## [INFORMATION GIVEN]
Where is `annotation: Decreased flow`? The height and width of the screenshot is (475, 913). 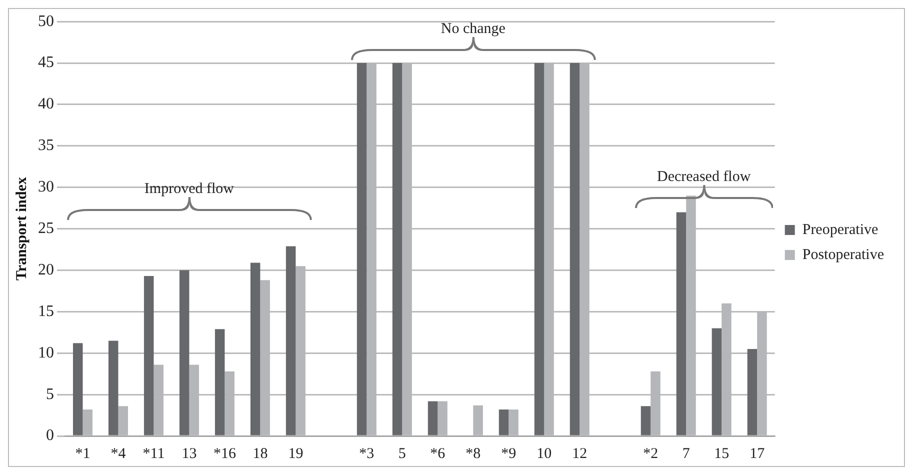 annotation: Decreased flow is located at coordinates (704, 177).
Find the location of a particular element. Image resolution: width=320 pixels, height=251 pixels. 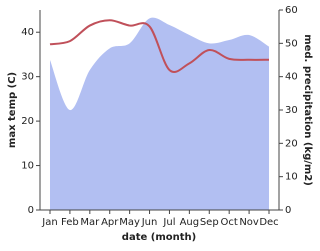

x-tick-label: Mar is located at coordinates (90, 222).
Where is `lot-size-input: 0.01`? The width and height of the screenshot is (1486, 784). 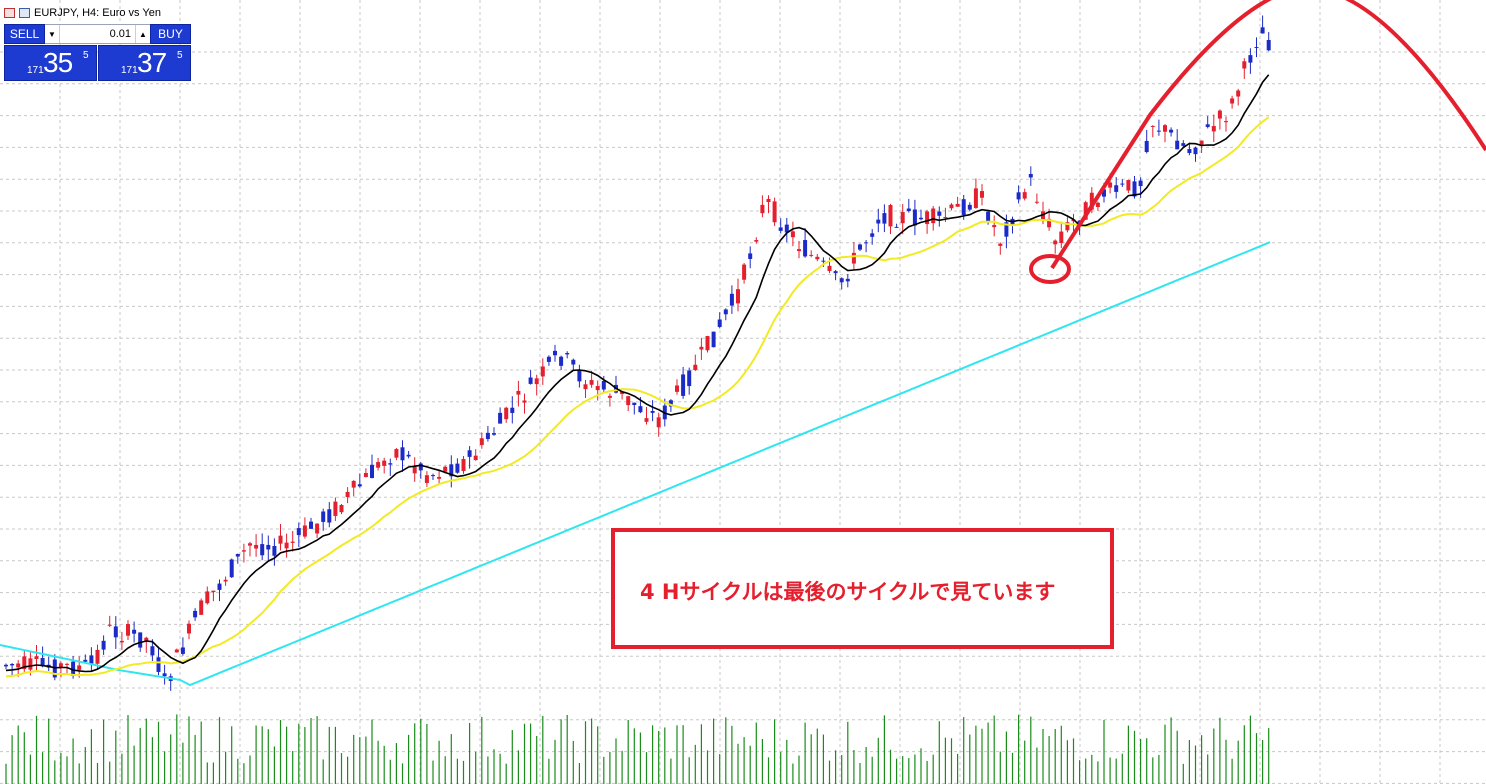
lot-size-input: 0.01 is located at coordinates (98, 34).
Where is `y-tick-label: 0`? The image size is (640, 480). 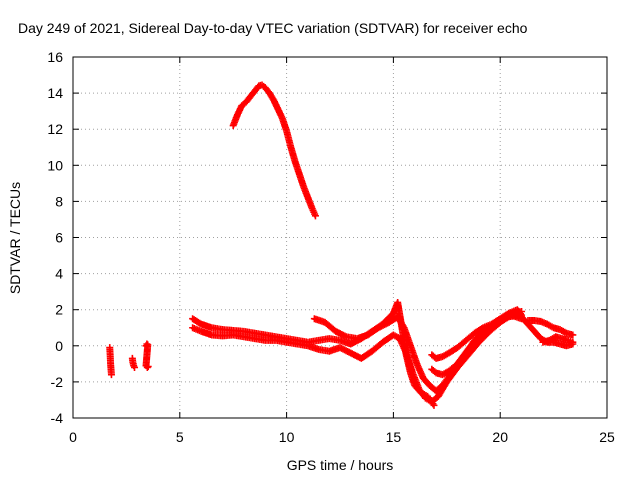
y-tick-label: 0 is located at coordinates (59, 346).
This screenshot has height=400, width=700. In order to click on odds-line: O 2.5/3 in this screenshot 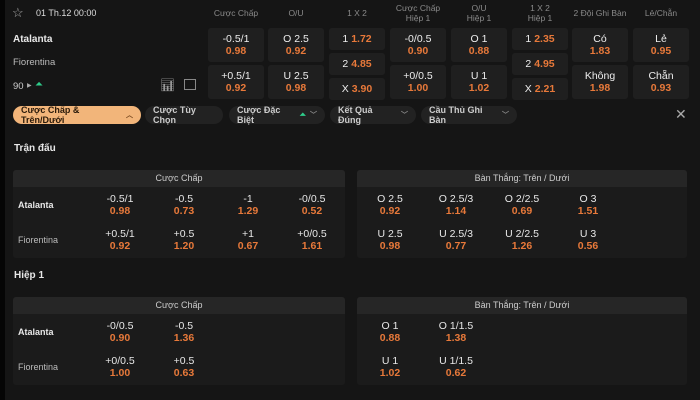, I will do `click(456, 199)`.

## [HOW TO COMPLETE THIS TASK]
Please repeat the records word for word, starting at the line that contains "is (1486, 784)." and ending at the line that contains "y-tick-label: 0 is", with both of those lines included. Leave the pictures out of your answer.

## [EXERCISE ANSWER]
Where is `lot-size-input: 0.01`? The width and height of the screenshot is (1486, 784). 
lot-size-input: 0.01 is located at coordinates (98, 34).
Where is `y-tick-label: 0`? The image size is (640, 480). 
y-tick-label: 0 is located at coordinates (59, 346).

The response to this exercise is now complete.